Je viens d’un milieu populaire, d’une famille tout à fait classique. Plus jeune, je me suis rendu compte que je vivais dans un monde d’hommes, et qu’il y avait des choses que je ne pouvais pas faire parce que j’étais une femme. Quand j’en ai pris conscience, j’ai cherché à me «libérer». J’y suis parvenue, mais ce fut un long travail, une bataille idéologique, familiale… c’est à 28 ans que j’y ai enfin réussi.

Quand avez-vous commencé à vous engager ?

J’ai commencé à «la maison des potes», j’avais 15 ans. Je suis de la génération qui a suivie la marche des beurs, et j’ai bénéficié de cet élan d’activisme de l’époque. Mais le féminisme «populaire» n’existait pas à ce moment là. Nous avons lancé les premiers combats dans ce créneau, avec Ni putes, Ni soumises.

Avant cela, c’était des femmes lettrées qui avaient accès au féminisme. Simone de Beauvoir, dans mon milieu social, on ne la lisait pas. Il fallait conscientiser les femmes des milieux populaires, ça a été notre démarche et c’est ce qui nous rapproche, justement, des FEMEN Ukrainiennes : elles viennent du même milieu que nous.

Que répondez-vous à ceux qui voient un message contradictoire entre votre combat contre la marchandisation du corps de la femme, et votre nudité affichée pour militer ?

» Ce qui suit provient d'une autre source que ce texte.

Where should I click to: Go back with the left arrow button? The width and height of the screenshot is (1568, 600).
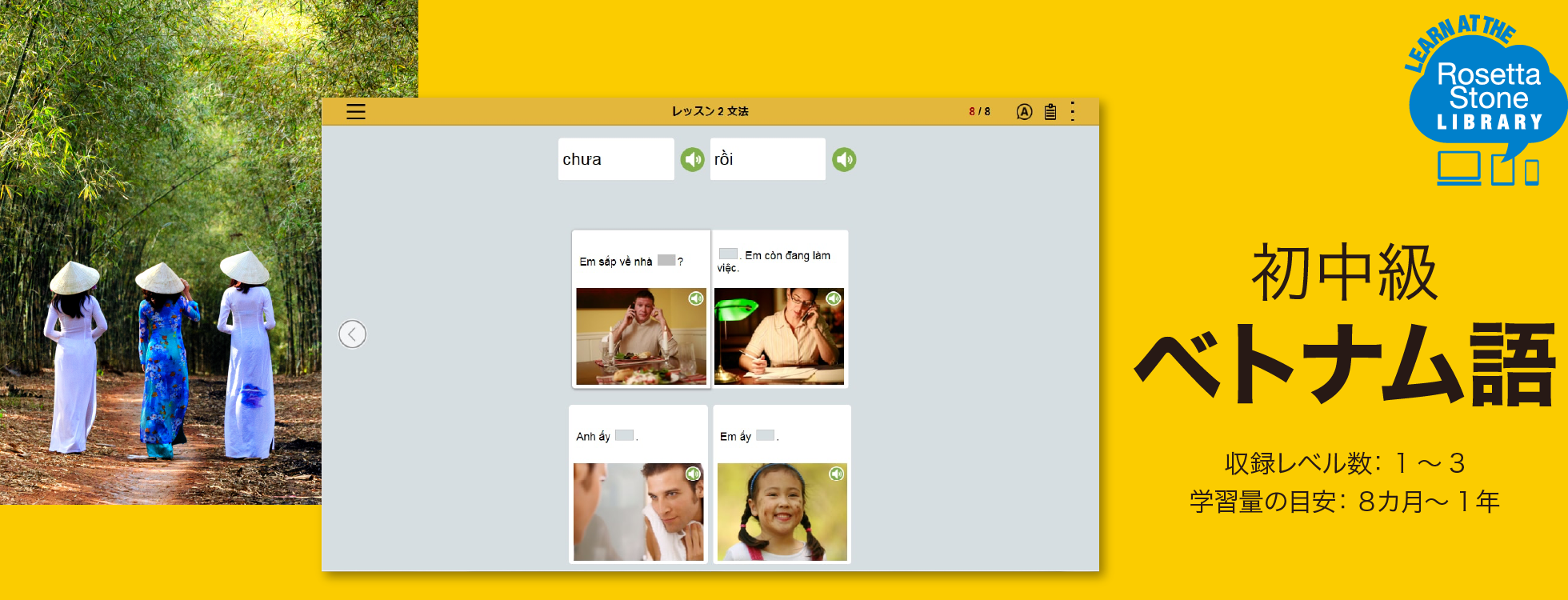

Les femmes qui disent que ça ne sert à rien et qu’elles ne le feraient pas, c’est parce qu’elles ont un problème avec leur image. Pour moi aussi ça a été dur au début. Mais c’est tellement libérateur de se mettre à poil ! C’est tellement fort… ça nous renvoi à notre corps.

C’est à l’antithèse de ce que nous fait subir la mondialisation, avec cette image de la femme sur papier glacé, complètement irréelle. Ici on parle de combat, on reprend le pouvoir, tant pis pour les rondeurs et les imperfections.

Pourtant, les images les plus vues, en une des journaux, sont celles de FEMEN qui répondent aux codes des magazines…

Les Ukrainiennes, elles sont ce qu’elles sont. Ce sont des barbies malgré elles. Blondes et minces, elles se ressemblent toutes ! Moi personnellement, je ne poserais jamais pour les magazines. Se mettre ainsi en scène, c’est le truc de la nouvelle génération. Avoir un maximum de like sur facebook, etc. C’est un moyen d’acquérir de la reconnaissance. Nous, ça se passait plus par la prise de parole ; c’était l’ère d’avant internet.

Aujourd’hui, le réseau permet d’exister, de se montrer. Mais ce qui nous intéresse avant tout, c’est l’action, et plus nous avons de la visibilité, mieux c’est. Les médias sont notre ruban sanitaire, ils sont toujours là avant la police. Ils nous protègent, et sans eux ont auraient déjà pu être agressées ou violées lors de nos performances.